Adverse reactions associated with ginger include central nervous system (CNS) depression and increased bleeding time with large doses. It may cause heartburn. Ginger may interfere with hypoglycemic drugs due to its hypoglycemic effects. Use with anticoagulants and other drugs or herbs that can increase bleeding time may further increase bleeding time.
Patients with gallstones or with an allergy to ginger should avoid use. Pregnant women and those with bleeding disorders should avoid using large amounts of ginger. Patients taking a CNS depressant or an antiarrhythmic should use with caution. Patients with diabetes or blood pressure problems should also use with caution.
Safety Risk The use of ginger in large doses has been associated with cardiac arrhythmias.
- Adverse reactions are uncommon.
- Monitor patient for signs and symptoms of bleeding. If patient is taking an anticoagulant, monitor PTT, PT, and INR carefully.
- Use in pregnant patients is questionable, although small amounts used in cooking are safe. It’s unknown if ginger is excreted in breast milk. If patient is pregnant, advise her to consult a knowledgeable practitioner before using ginger medicinally.
- Ginger may interfere with the intended therapeutic effect of conventional drugs.
- If overdose occurs, monitor patient for arrhythmias and CNS depression.
- Educate patient to look for signs and symptoms of bleeding, such as nosebleeds or excessive bruising.
- Advise patient to keep ginger away from children and pets.
- Tell patient to notify pharmacist of any herbal or dietary supplement that he’s taking when obtaining a new prescription.
- Advise patient to consult his health care provider before using an herbal preparation because a conventional treatment with proven efficacy may be available.

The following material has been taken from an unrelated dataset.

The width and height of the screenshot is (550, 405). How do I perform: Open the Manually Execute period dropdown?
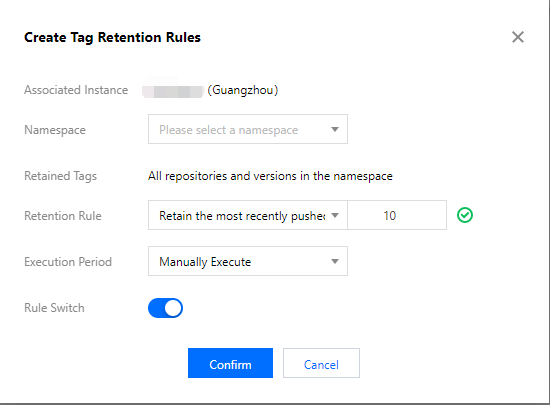248,261
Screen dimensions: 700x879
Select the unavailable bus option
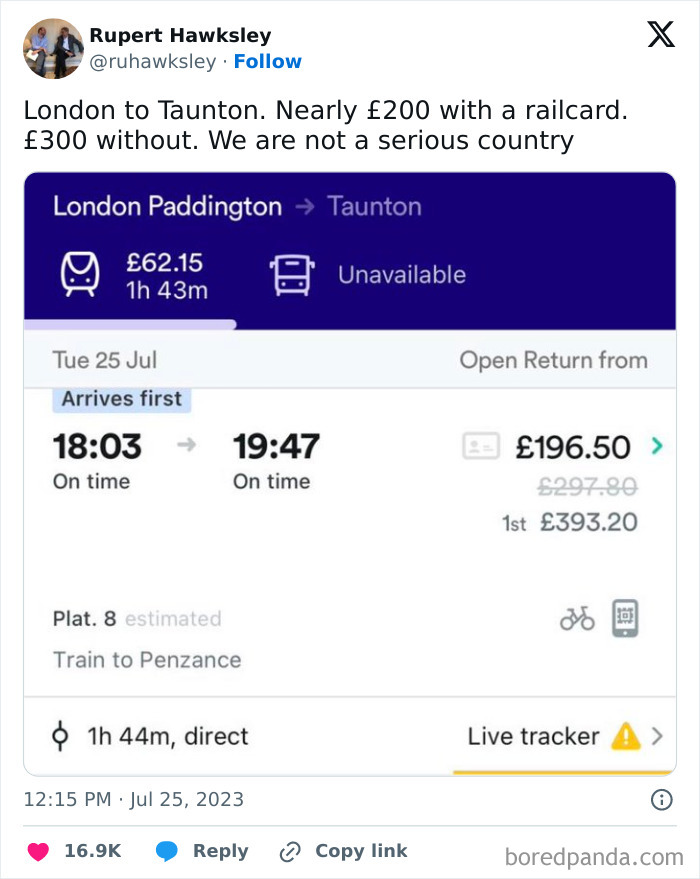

Clinical trials have examined ginger’s antiemetic effects related to kinetosis (motion sickness), perioperative anesthesia, and hyperemesis gravidarum; however, little is known regarding its pharmacology in these settings. Other trials have shown no significant differences among ginger, antiemetics, and placebo with regard to gastric as well as nongastric symptoms. Two separate investigations showed no effect of ginger on CNS impairment caused by kinetosis, as subjects retained the ability to perform certain head and eye movements.
Another placebo-controlled study compared ginger with scopolamine in several subjects. Ginger partially inhibited and stabilized tachygastria but did not effect EGG amplitude. The authors concluded symptoms of motion sickness can be dissociated from gastric electrical activity and that the partial tachygastric effects of ginger offer little to relieve the onset of severity of these symptoms.
In another study, ginger was compared with metoclopromide and droperidol in the prevention of post-operative nausea and vomiting. Findings supported previous studies: ginger and metoclopromide were equally effective and were more effective than placebo in reducing its incidence. The need for post-operative antiemetics was significantly reduced in those receiving ginger over the placebo group.
In studies comparing droperidol and ginger, incidence of post-operative nausea and vomiting was not statistically significant. However, the figures did appear to have potential clinical importance.
Other subjective studies have been done regarding ginger use for hyperemesis gravidarum, with greater symptomatic relief being observed compared to placebo.
Another case report of SSRI administration described the successful use of ginger to alleviate nausea and disequilibrium associated with abrupt discontinuation or intermittent noncompliance of the drugs.
There are currently no reports of severe toxicity in humans from the ingestion of ginger root. However, there is no convincing evidence regarding the safety of ingesting large amounts of ginger by pregnant women. The FDA considers ginger a food supplement, generally recognized as safe.